Pharmacotherapeutic group: Vasopressin and analogues, ATC code: H01BA01 
Mechanism of action
Argipressin (arginine vasopressin) is an endogenous hormone with osmoregulatory, vasopressor, hemostatic, and central nervous effects. Peripheral effects of arginine vasopressin are mediated by different vasopressin receptors, namely V1a-, V1b-, and V2-vasopressin-receptors. V1-receptors have been found in arterial blood vessels, and induce vasoconstriction by an increase in cytoplasmatic ionized calcium via the phosphatidyl- inositol-bisphosphonate cascade, which is the most prominent effect of argipressin.
During vasopressin infusion a linear blood pressure response can be seen in patients in vasodilatatory shock (septic, vasoplegic and SIRS = systemic inflammatory response syndrome). Specifically, a significant correlation was demonstrable between baseline corrected MAP changes and the vasopressin dose. A comparable significant linear relationship was demonstrable between vasopressin doses and the increase in peripheral resistance as well as the decrease in norepinephrine requirements.

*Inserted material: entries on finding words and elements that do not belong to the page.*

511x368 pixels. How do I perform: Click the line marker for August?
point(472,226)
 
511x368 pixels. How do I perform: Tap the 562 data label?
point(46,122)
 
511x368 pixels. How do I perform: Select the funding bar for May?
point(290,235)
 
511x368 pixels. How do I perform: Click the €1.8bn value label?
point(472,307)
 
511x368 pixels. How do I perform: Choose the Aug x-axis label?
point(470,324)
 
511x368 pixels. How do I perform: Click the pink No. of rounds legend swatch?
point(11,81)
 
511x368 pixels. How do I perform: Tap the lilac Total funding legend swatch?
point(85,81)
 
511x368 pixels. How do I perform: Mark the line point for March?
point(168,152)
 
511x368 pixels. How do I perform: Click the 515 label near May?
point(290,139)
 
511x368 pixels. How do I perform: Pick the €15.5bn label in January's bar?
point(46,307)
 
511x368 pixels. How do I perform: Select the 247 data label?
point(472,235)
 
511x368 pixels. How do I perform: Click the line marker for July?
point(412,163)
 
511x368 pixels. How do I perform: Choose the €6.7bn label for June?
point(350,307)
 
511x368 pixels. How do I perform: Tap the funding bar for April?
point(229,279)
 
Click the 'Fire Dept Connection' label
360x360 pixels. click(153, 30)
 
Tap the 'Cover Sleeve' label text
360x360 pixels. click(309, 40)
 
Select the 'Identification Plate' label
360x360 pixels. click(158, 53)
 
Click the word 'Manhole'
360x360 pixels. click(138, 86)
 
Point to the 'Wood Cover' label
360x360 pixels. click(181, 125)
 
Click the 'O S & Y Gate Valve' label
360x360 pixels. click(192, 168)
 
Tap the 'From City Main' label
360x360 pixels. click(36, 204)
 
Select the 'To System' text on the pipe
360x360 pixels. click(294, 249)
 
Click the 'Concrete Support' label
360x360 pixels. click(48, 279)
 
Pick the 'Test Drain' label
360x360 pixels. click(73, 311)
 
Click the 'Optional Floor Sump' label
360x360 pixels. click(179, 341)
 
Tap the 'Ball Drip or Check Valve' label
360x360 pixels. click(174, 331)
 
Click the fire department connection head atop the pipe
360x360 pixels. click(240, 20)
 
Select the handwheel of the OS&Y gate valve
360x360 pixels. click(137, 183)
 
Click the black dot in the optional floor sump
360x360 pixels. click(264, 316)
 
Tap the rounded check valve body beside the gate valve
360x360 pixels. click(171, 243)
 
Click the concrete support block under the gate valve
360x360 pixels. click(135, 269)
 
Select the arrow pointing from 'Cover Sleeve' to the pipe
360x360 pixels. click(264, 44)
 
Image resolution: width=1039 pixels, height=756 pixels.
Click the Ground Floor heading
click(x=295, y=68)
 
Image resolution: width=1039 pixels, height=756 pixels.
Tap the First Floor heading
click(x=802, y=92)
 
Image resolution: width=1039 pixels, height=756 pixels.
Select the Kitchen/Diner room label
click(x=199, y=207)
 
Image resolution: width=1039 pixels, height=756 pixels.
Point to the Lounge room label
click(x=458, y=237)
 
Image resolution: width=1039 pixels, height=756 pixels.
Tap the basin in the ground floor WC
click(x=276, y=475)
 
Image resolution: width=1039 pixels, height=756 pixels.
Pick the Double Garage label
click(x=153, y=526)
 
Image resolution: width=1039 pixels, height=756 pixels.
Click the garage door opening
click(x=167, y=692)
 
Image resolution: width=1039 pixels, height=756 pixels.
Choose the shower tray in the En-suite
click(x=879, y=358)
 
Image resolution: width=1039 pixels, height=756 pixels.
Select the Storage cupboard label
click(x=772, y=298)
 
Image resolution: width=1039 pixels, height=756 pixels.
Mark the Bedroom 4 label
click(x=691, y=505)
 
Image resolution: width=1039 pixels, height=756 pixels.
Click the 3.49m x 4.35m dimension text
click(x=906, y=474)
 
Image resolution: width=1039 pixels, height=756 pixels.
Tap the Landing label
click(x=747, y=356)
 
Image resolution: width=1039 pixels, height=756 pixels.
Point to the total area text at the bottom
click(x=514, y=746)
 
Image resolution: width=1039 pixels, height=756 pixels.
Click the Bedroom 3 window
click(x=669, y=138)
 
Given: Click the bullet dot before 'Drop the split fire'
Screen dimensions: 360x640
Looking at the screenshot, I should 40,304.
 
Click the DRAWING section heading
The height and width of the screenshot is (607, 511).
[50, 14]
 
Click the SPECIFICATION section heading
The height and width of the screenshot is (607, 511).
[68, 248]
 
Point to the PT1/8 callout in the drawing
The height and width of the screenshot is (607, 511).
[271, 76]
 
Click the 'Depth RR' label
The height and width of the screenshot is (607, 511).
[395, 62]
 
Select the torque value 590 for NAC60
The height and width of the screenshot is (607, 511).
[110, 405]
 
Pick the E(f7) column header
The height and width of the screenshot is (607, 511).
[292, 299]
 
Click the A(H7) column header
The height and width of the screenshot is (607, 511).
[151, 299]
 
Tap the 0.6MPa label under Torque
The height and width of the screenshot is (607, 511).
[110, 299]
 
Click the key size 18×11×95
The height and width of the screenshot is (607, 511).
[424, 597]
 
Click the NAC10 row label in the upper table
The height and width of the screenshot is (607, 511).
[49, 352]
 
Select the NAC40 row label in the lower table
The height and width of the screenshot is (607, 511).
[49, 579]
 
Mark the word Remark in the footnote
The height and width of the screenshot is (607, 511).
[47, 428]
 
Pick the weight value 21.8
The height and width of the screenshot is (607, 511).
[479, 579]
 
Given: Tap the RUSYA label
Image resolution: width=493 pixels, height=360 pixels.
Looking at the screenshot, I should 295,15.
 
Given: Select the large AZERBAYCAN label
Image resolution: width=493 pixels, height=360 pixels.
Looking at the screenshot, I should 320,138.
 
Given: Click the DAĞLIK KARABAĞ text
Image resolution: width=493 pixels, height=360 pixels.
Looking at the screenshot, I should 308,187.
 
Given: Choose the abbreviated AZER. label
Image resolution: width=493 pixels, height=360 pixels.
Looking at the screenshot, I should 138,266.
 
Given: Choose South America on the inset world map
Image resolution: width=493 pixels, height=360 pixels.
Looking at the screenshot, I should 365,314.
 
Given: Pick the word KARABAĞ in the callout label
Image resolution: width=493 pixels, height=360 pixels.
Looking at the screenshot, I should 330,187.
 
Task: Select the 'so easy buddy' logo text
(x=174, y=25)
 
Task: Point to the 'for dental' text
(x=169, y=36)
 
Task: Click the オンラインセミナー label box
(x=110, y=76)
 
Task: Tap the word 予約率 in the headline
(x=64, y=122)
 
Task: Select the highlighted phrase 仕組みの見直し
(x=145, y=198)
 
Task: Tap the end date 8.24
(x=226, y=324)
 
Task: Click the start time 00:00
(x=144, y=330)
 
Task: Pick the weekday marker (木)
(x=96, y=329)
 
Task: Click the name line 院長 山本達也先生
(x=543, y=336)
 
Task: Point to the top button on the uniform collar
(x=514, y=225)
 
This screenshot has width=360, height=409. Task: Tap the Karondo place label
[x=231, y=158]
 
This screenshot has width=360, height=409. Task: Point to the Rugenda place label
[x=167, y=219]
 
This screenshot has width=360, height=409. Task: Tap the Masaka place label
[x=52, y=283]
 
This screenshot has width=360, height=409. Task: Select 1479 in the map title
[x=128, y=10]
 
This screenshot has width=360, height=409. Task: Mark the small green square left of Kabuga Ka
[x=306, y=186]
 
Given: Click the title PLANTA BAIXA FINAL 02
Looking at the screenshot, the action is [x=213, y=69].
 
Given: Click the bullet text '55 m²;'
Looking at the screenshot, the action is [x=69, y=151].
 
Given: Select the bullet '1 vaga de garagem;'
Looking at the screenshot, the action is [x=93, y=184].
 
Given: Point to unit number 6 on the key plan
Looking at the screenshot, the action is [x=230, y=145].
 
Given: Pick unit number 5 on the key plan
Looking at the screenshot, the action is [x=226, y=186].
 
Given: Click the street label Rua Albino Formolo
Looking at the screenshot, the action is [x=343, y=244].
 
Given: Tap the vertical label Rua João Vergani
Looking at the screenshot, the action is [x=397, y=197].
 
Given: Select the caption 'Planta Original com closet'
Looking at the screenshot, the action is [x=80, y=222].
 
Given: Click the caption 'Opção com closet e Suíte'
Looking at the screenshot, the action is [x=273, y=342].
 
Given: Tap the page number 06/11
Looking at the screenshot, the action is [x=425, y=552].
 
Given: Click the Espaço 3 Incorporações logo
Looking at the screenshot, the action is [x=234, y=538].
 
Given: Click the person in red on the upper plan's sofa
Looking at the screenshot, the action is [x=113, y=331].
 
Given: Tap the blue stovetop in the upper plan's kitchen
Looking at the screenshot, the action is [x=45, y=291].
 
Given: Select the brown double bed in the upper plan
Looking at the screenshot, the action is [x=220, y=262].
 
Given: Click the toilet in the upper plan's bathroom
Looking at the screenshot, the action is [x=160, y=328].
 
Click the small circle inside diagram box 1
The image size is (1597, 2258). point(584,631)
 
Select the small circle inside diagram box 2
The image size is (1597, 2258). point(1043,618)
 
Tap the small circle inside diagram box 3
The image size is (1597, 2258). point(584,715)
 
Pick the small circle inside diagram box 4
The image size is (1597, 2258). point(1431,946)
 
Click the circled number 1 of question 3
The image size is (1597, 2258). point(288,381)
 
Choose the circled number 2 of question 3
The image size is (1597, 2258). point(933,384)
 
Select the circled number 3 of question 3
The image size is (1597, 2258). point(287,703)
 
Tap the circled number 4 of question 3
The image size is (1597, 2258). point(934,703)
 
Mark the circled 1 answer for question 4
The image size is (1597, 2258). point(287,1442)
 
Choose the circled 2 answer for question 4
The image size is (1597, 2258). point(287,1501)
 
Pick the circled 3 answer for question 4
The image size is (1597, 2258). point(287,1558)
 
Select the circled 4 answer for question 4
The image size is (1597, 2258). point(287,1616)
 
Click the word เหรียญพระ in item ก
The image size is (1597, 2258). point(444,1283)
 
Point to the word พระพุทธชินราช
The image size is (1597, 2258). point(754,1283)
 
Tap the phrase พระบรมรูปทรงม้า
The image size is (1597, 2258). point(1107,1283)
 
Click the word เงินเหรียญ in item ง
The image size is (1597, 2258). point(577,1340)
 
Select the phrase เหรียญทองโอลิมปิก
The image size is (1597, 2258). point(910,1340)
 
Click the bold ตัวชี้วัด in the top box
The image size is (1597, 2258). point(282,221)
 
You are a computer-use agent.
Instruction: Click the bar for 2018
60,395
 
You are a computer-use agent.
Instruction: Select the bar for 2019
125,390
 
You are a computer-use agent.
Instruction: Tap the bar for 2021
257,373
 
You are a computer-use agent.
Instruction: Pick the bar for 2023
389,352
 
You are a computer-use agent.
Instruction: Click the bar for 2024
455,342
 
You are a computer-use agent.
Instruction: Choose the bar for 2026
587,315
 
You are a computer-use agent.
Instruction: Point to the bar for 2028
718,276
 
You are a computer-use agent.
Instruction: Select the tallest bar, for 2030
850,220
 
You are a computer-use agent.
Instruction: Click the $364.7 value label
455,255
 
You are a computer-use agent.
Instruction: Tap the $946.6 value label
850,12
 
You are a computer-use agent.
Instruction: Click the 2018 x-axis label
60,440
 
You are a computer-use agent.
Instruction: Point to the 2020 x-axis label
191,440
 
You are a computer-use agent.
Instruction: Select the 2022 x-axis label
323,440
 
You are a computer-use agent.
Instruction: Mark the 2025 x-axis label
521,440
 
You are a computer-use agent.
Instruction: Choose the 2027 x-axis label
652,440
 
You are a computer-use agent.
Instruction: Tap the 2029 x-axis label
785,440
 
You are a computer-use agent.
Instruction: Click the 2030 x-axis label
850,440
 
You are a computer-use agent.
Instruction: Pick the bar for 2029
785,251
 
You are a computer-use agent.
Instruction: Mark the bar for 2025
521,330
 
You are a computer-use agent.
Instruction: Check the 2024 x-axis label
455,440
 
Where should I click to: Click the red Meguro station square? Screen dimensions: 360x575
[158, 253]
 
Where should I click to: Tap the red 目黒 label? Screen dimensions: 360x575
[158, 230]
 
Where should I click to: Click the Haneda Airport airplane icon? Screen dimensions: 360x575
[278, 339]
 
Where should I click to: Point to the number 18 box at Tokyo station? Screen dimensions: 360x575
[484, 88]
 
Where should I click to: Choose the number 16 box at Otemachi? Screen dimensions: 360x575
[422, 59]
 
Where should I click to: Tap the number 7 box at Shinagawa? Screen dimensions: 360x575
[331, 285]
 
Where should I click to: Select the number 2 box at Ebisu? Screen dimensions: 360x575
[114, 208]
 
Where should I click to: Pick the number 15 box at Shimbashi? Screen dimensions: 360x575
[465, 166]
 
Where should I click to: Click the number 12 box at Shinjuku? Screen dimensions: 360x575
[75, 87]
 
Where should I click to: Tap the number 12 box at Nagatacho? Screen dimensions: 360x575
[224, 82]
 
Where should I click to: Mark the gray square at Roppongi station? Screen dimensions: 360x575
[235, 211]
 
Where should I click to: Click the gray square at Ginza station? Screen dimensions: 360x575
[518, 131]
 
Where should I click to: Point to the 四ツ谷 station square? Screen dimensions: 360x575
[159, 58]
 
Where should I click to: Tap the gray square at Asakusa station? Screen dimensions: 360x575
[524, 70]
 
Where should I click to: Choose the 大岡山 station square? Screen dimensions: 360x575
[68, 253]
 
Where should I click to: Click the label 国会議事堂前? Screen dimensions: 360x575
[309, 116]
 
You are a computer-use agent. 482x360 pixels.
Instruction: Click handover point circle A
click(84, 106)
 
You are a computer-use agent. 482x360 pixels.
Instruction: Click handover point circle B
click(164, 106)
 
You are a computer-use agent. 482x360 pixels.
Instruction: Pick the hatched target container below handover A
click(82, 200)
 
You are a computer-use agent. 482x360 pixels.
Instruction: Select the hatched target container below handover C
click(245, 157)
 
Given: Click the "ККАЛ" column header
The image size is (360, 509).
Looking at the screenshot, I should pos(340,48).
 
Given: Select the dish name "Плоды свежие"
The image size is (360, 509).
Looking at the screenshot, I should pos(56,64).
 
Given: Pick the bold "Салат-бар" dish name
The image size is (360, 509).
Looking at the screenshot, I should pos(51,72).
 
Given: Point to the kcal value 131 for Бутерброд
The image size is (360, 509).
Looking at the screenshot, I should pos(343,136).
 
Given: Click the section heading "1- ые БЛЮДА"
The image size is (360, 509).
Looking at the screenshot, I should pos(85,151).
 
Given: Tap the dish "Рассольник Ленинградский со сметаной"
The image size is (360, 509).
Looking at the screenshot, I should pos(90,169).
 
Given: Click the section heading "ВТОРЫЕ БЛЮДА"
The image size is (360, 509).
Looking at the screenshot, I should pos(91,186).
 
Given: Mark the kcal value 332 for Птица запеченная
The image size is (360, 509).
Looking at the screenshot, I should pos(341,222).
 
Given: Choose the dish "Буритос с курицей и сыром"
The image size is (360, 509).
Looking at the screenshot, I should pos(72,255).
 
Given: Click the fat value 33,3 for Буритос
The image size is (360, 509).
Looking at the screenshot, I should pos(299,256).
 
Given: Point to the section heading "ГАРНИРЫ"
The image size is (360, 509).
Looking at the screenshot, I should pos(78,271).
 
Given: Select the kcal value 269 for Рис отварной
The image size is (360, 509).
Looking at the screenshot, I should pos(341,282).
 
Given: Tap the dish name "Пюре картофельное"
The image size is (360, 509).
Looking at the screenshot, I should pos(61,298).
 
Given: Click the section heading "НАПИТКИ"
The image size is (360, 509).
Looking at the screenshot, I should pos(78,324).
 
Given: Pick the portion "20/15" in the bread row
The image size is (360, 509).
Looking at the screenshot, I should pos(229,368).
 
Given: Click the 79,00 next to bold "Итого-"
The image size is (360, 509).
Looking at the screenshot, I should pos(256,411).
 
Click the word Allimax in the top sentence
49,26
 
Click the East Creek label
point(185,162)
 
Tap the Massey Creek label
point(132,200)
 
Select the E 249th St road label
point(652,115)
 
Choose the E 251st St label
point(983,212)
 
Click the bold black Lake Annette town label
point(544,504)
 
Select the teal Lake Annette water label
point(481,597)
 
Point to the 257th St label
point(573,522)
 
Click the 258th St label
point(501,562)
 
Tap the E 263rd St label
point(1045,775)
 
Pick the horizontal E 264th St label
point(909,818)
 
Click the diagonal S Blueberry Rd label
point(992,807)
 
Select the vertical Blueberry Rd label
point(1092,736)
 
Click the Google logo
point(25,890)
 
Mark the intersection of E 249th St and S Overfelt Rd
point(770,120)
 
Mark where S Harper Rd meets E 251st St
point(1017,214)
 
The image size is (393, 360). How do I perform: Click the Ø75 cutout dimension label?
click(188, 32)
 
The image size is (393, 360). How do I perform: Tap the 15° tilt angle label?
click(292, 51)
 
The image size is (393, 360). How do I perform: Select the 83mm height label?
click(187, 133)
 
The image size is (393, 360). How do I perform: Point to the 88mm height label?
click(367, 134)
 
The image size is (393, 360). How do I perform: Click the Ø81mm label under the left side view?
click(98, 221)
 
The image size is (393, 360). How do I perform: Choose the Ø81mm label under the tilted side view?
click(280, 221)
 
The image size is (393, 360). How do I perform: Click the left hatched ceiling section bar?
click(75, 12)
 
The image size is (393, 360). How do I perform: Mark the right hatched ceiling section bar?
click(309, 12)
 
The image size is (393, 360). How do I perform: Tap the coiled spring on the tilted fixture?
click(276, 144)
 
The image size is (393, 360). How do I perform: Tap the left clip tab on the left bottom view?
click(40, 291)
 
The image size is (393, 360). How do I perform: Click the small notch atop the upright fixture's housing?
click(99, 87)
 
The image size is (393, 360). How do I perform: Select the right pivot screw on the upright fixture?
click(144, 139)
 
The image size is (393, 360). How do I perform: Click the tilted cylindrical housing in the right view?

A decrease in heart rate has been observed in patients with septic shock while vasopressin was initiated and catecholamines were reduced in parallel. In a study in human volunteers, investigating the effect of vasopressin infusion after lisinopril, heart rates decreased from 67 +/- 6.5 to 62 +/- 4.5 beats/min (P < 0.05). A suppression of heart rate and cardiac index (CI) may only be expected at a dose range of 0.1 IU/min and higher.

Clinical efficacy
The clinical evidence for efficacy of argipressin in the claimed indication of hypotension following catecholamine-refractory septic shock is based on analysis of several clinical trials and publications. A total of 1,588 septic shock patients who have been treated with vasopressin under controlled conditions to date have been included in this analysis.
The largest investigation of vasopressin in septic shock was a multicentre, randomized, double-blind trial (VASST trial), where a total of 778 patients with septic shock were randomized to receive either low-dose vasopressin (0.01 to 0.03 IU/min) or norepinephrine (5 to 15 µg/min) in addition to open label vasopressors.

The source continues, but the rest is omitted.